Parks Canada responded to an InReach activation for three skiers who were hit by a natural avalanche in a couloir on the east ridge of Mt. Patterson in Banff National Park, AB on Monday.
The skiers were on the southeast aspect of the east ridge of Mount Patterson, north of Bow Summit, in the Icefields Parkway on Monday morning when the slide hit. It swept them 328-feet (100 meters) down a gully on the side of the mountain, said Parks Canada spokesperson Lesley Matheson.
“Even though it’s only October, the avalanche snowpack is deep and avalanche danger exists,” said Matheson.
They were carrying InReach satellite location devices, which sent out an SOS signal to notify Parks Canada of their situation, as well as shovels and probes.
There were no burials, but all three went for a ~100m tumble sustaining various injuries, the worst being a head injury and broken ribs. The individual who sustained the head injury was not wearing a helmet while the other two were. Gear was lost and all three were evacuated to a waiting ambulance where they were then taken to hospital in Banff.

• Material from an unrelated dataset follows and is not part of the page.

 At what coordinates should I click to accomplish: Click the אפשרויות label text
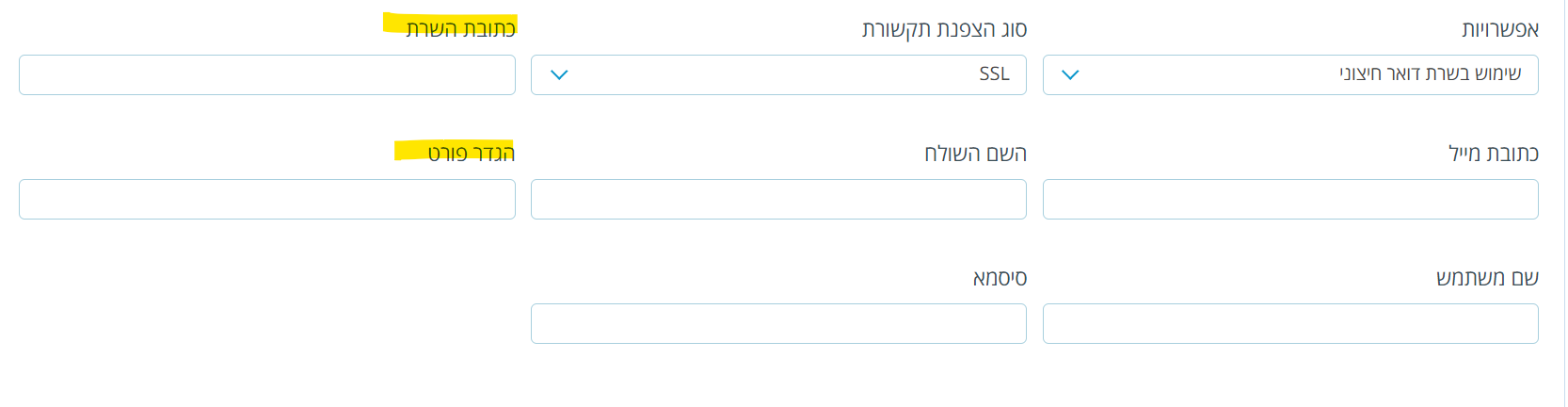1499,29
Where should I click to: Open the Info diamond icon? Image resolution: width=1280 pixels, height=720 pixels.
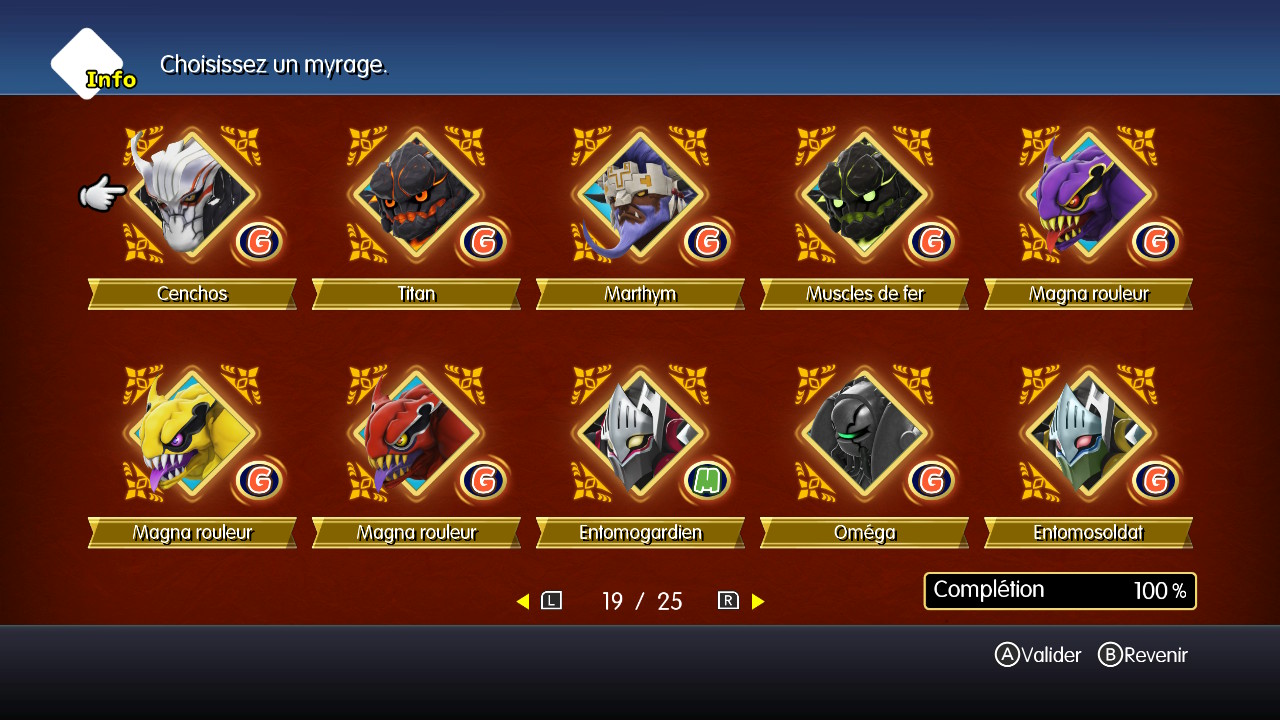[90, 65]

The slide appeared to be a loose dry avalanche that gained mass and was concentrated in the steep gullied terrain. The avalanche was a category two on the five-point classification scale, Matheson added. A category two is enough to “bury, injure or kill a person,” according to Avalanche Canada’s website.
A bulletin on the Parks Canada website said there is an avalanche hazard in Banff, Yoho, and Kootenay National Parks and that those heading into the backcountry should carry proper gear, avoid steep, sun-exposed slopes and travel as if December conditions were in effect.